Please check each statement against the package metadata below, answering yes or no and quoting the exact words of the metadata that settle it: (a) The package requires Python 3.8 or later. (b) The package is released under the MIT license alone. (c) The package is marked as a stable release.

- [Text segment]
----

Metadata-Version: 2.4
Name: json-tools-rs
Version: 0.9.0
Classifier: Development Status :: 4 - Beta
Classifier: Intended Audience :: Developers
Classifier: License :: OSI Approved :: MIT License
Classifier: License :: OSI Approved :: Apache Software License
Classifier: Operating System :: OS Independent
Classifier: Programming Language :: Python :: 3
Classifier: Programming Language :: Python :: 3.8
Classifier: Programming Language :: Python :: 3.9
Classifier: Programming Language :: Python :: 3.10
Classifier: Programming Language :: Python :: 3.11
Classifier: Programming Language :: Python :: 3.12
Classifier: Programming Language :: Python :: 3.13
Classifier: Programming Language :: Python :: 3.14
Classifier: Programming Language :: Rust
Classifier: Topic :: Software Development :: Libraries :: Python Modules
Classifier: Topic :: Text Processing :: General
Classifier: Topic :: Utilities
Summary: High-performance JSON manipulation library with SIMD-accelerated parsing, Crossbeam parallelism, and native DataFrame/Series support
Keywords: json,flatten,manipulation,parsing,rust,simd,performance,dataframe
Author: JSON Tools RS Contributors
License: MIT OR Apache-2.0
Requires-Python: >=3.8
Description-Content-Type: text/markdown; charset=UTF-8; variant=GFM
Project-URL: Bug Tracker, https://github.com/amaye15/JSON-Tools-rs/issues
Project-URL: Documentation, https://github.com/amaye15/JSON-Tools-rs#readme
Project-URL: Homepage, https://github.com/amaye15/JSON-Tools-rs
Project-URL: Repository, https://github.com/amaye15/JSON-Tools-rs

# JSON Tools RS

A high-performance Rust library for advanced JSON manipulation with SIMD-accelerated parsing, providing unified flattening and unflattening operations through a clean builder pattern API.

----

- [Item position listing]
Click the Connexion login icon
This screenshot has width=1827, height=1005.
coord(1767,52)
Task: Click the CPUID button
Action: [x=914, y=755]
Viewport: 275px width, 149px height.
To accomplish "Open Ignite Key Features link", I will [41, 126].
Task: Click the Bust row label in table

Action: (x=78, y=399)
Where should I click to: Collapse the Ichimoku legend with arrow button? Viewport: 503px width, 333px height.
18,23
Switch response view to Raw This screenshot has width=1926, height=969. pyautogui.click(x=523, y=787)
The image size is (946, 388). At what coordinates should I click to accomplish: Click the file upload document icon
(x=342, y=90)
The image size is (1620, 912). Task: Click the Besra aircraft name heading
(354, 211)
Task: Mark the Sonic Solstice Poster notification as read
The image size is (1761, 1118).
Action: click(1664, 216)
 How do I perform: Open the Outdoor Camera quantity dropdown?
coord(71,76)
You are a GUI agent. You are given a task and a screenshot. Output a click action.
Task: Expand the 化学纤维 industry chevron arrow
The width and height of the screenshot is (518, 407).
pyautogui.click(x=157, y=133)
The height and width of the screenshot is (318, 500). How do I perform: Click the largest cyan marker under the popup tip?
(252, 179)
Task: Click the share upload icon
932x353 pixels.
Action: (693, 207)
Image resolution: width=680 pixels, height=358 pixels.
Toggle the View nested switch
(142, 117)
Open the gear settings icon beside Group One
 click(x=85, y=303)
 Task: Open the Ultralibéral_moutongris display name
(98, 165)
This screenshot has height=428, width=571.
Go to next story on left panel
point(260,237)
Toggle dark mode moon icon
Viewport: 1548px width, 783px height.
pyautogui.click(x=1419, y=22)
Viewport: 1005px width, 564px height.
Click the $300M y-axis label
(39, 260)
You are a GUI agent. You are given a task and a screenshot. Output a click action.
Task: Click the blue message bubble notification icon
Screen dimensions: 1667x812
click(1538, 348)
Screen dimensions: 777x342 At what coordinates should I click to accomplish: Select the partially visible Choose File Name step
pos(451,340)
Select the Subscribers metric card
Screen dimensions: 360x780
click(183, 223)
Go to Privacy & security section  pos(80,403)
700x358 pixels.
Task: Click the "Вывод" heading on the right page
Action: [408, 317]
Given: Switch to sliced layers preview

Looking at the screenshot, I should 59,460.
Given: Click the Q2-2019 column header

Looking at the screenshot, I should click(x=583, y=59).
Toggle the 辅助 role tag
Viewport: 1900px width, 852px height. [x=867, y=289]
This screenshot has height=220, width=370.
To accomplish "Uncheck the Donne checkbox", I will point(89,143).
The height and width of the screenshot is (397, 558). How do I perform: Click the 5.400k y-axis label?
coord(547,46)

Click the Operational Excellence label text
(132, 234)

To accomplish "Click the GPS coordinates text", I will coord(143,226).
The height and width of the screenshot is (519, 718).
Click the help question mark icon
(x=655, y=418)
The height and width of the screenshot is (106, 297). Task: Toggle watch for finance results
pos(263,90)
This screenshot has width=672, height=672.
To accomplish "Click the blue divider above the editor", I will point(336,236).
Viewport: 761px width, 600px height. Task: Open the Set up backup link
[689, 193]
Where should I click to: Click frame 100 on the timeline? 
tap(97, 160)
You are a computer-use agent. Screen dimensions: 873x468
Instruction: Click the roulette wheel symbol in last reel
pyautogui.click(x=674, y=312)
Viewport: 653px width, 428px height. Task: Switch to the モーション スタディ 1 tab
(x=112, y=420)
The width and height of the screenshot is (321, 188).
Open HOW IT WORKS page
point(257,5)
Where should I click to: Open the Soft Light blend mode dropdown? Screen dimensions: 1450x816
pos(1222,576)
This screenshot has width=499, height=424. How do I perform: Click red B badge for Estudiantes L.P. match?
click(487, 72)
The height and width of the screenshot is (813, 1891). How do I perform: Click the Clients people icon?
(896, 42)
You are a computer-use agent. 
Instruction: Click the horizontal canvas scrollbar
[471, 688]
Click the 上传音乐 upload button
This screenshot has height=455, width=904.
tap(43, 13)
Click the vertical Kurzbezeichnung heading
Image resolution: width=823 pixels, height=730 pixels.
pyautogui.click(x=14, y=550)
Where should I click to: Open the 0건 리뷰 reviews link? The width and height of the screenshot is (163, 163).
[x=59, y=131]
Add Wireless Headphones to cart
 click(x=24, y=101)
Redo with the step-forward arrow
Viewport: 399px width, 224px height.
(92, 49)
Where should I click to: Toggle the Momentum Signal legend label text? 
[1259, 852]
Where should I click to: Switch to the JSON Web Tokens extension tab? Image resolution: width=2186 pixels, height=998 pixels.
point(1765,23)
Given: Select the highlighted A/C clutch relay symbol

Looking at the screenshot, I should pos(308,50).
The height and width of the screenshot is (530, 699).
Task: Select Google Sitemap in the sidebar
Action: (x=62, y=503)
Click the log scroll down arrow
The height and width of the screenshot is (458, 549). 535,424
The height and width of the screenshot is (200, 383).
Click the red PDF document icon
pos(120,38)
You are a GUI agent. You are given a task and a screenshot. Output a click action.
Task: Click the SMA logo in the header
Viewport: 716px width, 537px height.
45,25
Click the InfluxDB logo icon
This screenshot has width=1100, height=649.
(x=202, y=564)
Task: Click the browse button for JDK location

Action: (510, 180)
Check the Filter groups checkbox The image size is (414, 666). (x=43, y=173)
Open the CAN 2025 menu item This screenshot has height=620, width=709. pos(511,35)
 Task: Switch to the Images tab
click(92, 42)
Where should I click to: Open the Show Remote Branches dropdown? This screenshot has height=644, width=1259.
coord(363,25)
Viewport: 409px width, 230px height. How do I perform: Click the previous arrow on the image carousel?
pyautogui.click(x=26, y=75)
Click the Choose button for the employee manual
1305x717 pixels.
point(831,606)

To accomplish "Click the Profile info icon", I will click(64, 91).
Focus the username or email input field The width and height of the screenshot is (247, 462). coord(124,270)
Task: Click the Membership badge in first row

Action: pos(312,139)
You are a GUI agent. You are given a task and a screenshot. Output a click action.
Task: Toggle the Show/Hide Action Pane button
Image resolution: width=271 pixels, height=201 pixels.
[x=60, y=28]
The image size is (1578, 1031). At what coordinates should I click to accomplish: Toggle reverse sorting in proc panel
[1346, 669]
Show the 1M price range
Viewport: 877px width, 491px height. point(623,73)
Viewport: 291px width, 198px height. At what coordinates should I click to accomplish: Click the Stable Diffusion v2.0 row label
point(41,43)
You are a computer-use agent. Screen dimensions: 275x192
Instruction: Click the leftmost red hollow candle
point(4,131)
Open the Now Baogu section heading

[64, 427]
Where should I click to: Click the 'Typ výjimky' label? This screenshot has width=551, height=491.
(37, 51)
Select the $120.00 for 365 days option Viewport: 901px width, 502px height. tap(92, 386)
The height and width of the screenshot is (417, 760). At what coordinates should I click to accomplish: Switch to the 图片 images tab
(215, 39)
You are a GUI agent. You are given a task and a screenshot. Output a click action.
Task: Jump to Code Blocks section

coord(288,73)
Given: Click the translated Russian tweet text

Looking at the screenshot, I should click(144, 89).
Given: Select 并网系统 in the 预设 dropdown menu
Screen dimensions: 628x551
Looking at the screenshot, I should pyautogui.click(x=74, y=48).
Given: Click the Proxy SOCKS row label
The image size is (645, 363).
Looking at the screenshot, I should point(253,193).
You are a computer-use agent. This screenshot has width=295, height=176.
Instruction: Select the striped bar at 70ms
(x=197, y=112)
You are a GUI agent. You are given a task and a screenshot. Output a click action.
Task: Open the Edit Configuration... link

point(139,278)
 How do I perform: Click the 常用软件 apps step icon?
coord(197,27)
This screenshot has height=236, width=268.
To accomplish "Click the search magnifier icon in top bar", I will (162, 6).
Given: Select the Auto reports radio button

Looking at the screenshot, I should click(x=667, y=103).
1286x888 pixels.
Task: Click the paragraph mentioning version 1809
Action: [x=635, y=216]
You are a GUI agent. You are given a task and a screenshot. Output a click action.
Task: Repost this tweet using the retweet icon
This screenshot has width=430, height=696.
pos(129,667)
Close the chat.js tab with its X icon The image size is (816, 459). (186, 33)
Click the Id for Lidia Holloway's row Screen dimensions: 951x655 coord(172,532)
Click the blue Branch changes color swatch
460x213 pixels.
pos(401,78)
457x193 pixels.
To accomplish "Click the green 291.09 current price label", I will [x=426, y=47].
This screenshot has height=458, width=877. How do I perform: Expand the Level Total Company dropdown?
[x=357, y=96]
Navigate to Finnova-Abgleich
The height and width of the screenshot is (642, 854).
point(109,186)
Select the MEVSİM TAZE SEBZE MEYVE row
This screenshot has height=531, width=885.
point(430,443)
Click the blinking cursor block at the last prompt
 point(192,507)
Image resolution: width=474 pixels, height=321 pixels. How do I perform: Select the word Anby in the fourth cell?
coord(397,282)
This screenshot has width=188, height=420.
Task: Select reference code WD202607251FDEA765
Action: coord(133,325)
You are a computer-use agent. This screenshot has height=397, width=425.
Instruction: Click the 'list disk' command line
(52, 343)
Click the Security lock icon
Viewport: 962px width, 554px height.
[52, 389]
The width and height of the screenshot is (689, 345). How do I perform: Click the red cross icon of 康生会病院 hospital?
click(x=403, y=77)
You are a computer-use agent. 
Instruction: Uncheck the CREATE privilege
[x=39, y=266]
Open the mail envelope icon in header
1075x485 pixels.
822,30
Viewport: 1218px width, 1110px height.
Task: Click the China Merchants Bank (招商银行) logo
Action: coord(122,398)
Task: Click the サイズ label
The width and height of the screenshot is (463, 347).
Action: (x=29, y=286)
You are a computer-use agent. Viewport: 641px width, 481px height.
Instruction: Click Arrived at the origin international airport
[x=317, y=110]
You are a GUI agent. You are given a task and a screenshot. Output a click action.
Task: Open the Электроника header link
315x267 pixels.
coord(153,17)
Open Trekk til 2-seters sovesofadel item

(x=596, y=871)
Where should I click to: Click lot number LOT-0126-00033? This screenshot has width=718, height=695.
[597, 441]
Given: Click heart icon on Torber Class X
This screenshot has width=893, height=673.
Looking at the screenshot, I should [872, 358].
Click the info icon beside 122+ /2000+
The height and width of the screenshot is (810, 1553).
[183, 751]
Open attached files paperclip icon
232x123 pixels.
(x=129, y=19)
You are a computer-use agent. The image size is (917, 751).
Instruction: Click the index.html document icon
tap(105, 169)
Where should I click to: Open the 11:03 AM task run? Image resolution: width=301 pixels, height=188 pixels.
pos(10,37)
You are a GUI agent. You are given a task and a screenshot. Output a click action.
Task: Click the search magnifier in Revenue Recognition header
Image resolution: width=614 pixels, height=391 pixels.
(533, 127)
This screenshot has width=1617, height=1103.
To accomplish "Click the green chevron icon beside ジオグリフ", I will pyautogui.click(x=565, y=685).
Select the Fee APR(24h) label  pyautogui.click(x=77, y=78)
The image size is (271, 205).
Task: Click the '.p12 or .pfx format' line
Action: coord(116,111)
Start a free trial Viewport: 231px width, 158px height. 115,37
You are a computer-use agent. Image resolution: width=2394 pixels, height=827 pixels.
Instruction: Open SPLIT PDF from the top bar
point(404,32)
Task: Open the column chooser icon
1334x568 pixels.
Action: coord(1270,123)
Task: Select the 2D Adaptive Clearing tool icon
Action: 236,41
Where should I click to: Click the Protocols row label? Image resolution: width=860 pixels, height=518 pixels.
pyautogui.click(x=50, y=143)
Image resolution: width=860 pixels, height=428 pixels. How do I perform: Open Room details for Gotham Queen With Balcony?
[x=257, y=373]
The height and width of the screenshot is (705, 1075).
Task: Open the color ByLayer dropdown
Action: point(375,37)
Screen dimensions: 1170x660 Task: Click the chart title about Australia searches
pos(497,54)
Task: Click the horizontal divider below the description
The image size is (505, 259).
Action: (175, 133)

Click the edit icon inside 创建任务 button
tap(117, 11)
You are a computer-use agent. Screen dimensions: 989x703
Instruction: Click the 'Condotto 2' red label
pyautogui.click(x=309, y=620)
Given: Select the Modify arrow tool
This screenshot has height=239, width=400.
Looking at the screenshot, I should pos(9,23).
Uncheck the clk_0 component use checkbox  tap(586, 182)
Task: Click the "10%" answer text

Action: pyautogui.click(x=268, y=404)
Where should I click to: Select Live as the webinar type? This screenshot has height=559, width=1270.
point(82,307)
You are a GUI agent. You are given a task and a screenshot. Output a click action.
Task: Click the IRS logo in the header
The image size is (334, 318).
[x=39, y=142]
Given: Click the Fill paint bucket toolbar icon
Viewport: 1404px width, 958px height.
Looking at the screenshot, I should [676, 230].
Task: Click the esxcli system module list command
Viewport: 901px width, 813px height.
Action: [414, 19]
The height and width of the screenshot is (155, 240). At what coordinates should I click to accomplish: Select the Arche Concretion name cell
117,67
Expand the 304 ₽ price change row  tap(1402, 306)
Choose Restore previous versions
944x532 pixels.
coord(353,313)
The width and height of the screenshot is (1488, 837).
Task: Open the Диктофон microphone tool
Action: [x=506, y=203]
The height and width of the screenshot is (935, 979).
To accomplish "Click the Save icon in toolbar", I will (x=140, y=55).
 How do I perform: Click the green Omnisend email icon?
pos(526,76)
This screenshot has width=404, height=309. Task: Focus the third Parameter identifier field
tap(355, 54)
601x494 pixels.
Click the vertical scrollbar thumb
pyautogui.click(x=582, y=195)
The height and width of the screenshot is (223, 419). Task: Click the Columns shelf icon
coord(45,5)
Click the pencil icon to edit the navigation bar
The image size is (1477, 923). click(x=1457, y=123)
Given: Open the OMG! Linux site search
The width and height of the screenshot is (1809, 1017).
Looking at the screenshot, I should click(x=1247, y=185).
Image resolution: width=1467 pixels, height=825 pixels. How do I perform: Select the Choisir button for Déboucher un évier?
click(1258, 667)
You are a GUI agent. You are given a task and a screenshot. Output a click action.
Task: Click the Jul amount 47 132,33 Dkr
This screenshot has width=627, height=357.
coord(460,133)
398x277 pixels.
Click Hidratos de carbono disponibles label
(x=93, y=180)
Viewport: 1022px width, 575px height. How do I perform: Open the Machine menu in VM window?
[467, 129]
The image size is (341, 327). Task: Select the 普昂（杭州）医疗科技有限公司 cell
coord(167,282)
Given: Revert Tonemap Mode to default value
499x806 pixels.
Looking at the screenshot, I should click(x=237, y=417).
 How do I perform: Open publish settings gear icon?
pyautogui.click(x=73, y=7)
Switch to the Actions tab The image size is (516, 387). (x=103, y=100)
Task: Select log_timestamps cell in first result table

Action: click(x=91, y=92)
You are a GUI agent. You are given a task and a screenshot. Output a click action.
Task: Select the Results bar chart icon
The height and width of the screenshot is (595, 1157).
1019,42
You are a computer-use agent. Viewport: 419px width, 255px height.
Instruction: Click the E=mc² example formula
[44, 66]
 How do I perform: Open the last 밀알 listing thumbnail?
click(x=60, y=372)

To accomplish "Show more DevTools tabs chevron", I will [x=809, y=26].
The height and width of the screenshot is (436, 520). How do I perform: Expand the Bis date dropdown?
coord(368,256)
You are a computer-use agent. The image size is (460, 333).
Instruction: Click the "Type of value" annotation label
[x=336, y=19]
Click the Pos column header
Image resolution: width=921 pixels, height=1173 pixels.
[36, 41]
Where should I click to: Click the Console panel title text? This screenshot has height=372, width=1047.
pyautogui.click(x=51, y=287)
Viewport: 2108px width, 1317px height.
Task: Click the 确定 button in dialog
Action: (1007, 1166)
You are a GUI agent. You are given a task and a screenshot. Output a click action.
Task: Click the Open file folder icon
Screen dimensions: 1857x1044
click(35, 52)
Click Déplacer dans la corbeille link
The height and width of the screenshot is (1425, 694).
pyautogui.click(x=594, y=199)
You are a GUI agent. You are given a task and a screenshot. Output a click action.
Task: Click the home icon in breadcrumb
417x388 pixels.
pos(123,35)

----

- [Result for this exercise]
(a) Yes: "Requires-Python: >=3.8"
(b) No: "License: MIT OR Apache-2.0"
(c) No: "Development Status :: 4 - Beta"